DOCUMENT PASSAGE
==============================

Melrose Branch library hosts discussions by National Book Award writers
by S. Rotan Hale
It was a standing room only crowd–the biggest the new Melrose Library has seen since opening July 22. It was also a night of introspection for both presenters and those who attended the event held Thursday, Aug. 29, billed as Indecent Histories.
The event is part of the National Book Award Foundation (NBF) series with the express mission of “amplifing NBF award writers and their work while opening access to these writers and books in addition, to providing educational programing and book donations for young people and their families,” stated Natalie Green, mgr, public programs, NBF.
Douglas Jackson, a local writer of note, moderated the program through which authors Justin Phillip Reed and Ibram X. Kendi delivered provocative presentations and addressed several questions from the moderator as well as the audience.

==============================

DATASET

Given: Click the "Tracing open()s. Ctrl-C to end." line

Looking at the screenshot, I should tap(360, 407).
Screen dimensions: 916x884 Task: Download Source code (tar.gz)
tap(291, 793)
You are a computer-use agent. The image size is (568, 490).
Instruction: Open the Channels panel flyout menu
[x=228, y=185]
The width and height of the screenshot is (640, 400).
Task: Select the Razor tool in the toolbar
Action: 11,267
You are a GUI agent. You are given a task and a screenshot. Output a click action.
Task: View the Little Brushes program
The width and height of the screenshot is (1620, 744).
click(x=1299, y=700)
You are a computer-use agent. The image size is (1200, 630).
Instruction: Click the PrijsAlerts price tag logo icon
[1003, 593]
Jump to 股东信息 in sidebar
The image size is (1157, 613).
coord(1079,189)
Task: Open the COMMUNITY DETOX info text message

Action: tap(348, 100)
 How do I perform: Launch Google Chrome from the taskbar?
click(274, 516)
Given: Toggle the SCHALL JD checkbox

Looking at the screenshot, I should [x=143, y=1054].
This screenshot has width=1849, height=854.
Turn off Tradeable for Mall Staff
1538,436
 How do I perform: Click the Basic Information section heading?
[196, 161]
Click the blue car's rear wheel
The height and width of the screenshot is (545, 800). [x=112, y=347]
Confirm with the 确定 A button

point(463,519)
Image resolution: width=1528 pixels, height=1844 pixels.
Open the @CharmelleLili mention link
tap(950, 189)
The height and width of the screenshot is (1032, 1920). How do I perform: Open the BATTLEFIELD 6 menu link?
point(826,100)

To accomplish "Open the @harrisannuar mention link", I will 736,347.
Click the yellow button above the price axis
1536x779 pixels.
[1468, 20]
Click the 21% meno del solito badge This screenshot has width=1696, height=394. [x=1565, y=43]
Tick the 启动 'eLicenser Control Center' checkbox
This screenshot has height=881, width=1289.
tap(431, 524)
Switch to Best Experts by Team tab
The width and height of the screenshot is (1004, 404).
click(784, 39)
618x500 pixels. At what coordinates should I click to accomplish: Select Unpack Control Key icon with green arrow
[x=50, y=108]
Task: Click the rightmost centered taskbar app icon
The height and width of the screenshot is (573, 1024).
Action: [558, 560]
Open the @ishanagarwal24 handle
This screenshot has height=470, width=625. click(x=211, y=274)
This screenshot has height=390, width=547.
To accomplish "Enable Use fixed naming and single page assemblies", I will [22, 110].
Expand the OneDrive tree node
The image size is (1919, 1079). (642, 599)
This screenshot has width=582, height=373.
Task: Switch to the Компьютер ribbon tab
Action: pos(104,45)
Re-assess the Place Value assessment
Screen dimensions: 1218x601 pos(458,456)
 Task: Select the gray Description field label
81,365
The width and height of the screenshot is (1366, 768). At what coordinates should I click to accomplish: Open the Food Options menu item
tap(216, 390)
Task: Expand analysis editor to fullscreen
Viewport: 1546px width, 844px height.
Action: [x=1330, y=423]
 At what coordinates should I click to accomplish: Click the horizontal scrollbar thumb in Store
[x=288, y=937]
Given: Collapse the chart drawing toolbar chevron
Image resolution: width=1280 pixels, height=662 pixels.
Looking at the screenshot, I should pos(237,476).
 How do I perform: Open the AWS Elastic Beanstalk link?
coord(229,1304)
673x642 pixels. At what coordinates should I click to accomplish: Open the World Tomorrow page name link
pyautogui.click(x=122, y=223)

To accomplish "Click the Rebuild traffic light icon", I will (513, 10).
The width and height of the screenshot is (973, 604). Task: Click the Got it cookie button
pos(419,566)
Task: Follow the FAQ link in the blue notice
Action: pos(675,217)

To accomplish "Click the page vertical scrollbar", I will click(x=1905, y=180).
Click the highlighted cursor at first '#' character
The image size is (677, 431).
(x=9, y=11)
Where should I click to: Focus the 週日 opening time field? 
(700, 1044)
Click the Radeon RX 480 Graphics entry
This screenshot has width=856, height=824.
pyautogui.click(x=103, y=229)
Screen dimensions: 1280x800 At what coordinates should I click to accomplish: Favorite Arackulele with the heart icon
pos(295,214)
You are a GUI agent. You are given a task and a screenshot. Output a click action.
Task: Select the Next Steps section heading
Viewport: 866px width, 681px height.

==============================

ACTIVITY A
In the Melrose library article, who moderated the program?
ACTIVITY B
Transcribe the Melrose library article from "The event is" to "as the audience.".
ACTIVITY C
Continue the Melrose library article from the point where it stops.

ANSWER SPACE A
Douglas Jackson

ANSWER SPACE B
The event is part of the National Book Award Foundation (NBF) series with the express mission of “amplifing NBF award writers and their work while opening access to these writers and books in addition, to providing educational programing and book donations for young people and their families,” stated Natalie Green, mgr, public programs, NBF.
Douglas Jackson, a local writer of note, moderated the program through which authors Justin Phillip Reed and Ibram X. Kendi delivered provocative presentations and addressed several questions from the moderator as well as the audience.

ANSWER SPACE C
In his opening statement, Jackson, founder of Book City Roanoke, spoke on the importance of the organization as a “celebration of our literary assets. We’re here because we believe that the extended historical analysis of Dr. Kendi’s work can help us create a new framework for conversation,” said Jackson. “We’re here because the raw and intimate first person perspectives of Mr. Reed’s poetry can help us seek humanity rather than ignore it in our neighbor.”
Jackson’s opening remarks set the stage for both renowned authors who engrossed the audience in an engaging and in-depth discourse on humanity’s current struggles to reset the guidelines of a dwindling morality that continues to plummet. Considering the depth and scope of their presentations, Kendi and Reed did not disappoint.
Kendi, a Washington DC resident, is the founding director of Antiracist Research and Policy Center, American University. He is professor of History and International Relations and an Ideas Columnist at The Atlantic–a print and online magazine with the mission statement of “Challenging assumptions and pursuing truth.”
As the author of several books, he spoke briefly about his most recent one “How To Be An Antiracist,” published August 13.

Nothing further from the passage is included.